==== Seite
Das Vereinsrecht muss weg!
Gespeichert von Prof. Dr. Claus Koss am
Das deutsche Volk ist zweigeteilt: Vereinsmitglieder und solche, die sich in Vereinen engagieren. Das deutsche Vereinsrecht ist auch zweigeteilt: da gibt es den nicht wirtschaftlichen Verein (§ 21 BGB), der durch Eintragung in das Vereinsregister Rechtsfähigkeit erlangt - und da gibt es den wirtschaftlichen Verein (§ 22 BGB), der durch staatliche Verleihung Rechtsfähigkeit erlangt. Auch das deutsche Vereinssteuerrecht teilt die Vereine in zwei Lager: die steuerbegünstigten Körperschaften und die nicht-ertragsteuerbefreiten Vereine. Die Rechtsfähigkeit spielt im Steuerrecht grundsätzlich keine Rolle.
Die große Unruhe unter den deutschen Vereinen begann wohl in Rheinland-Pfalz. Das OLG Zweibrücken (Beschluss vom 03.09.2013 - 3 W 34/13) entschied, dass ein Fitnessstudio könne nicht als Idealverein in das Vereinsregister eingetragen werden, weil es sich im Regelfall um einen wirtschaftlichen Verein handelt. Siehe hierzu bereits: http://community.beck.de/2014/03/12/ein-fitnessstudio-als-eingetragener-verein.
========
### Aufgabe 1:
Kopiere aus den Einträgen die Zeilen von der Zeile mit „Task: Open FileZilla from the taskbar“ bis einschließlich der Zeile mit „The image size is (1052, 486). point(740,82)“ unverändert.
Der Text und die Einträge haben nichts miteinander zu tun.
==== Daten zur Aufgabe
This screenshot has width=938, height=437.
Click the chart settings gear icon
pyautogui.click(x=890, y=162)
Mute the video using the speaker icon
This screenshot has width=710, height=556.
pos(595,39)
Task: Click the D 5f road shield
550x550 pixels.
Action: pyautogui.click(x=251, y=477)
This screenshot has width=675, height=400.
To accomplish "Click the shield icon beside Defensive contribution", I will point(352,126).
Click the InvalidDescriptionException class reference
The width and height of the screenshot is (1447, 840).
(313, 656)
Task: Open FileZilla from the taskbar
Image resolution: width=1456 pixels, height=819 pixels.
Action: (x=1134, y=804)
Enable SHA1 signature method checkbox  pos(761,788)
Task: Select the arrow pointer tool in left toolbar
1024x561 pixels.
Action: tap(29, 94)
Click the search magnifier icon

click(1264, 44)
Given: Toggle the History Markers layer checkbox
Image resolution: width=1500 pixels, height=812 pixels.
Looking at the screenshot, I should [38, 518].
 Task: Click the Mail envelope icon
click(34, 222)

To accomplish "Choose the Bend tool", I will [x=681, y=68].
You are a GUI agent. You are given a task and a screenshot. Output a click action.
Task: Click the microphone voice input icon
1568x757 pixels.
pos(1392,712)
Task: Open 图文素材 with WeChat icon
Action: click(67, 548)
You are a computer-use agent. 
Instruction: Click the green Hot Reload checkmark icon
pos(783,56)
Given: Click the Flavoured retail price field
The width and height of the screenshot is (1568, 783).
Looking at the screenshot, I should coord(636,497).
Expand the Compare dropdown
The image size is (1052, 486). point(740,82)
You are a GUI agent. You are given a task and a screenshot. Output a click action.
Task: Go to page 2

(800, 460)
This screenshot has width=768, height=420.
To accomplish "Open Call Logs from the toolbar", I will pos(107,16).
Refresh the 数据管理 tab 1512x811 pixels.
========
### Aufgabe 2:
Welches Gericht entschied laut dem Text zum Vereinsrecht, dass ein Fitnessstudio nicht als Idealverein in das Vereinsregister eingetragen werden könne?

### Richtiges Ergebnis 1:
Task: Open FileZilla from the taskbar
Image resolution: width=1456 pixels, height=819 pixels.
Action: (x=1134, y=804)
Enable SHA1 signature method checkbox  pos(761,788)
Task: Select the arrow pointer tool in left toolbar
1024x561 pixels.
Action: tap(29, 94)
Click the search magnifier icon

click(1264, 44)
Given: Toggle the History Markers layer checkbox
Image resolution: width=1500 pixels, height=812 pixels.
Looking at the screenshot, I should [38, 518].
 Task: Click the Mail envelope icon
click(34, 222)

To accomplish "Choose the Bend tool", I will [x=681, y=68].
You are a GUI agent. You are given a task and a screenshot. Output a click action.
Task: Click the microphone voice input icon
1568x757 pixels.
pos(1392,712)
Task: Open 图文素材 with WeChat icon
Action: click(67, 548)
You are a computer-use agent. 
Instruction: Click the green Hot Reload checkmark icon
pos(783,56)
Given: Click the Flavoured retail price field
The width and height of the screenshot is (1568, 783).
Looking at the screenshot, I should coord(636,497).
Expand the Compare dropdown
The image size is (1052, 486). point(740,82)

### Richtiges Ergebnis 2:
Das OLG Zweibrücken (Beschluss vom 03.09.2013 - 3 W 34/13).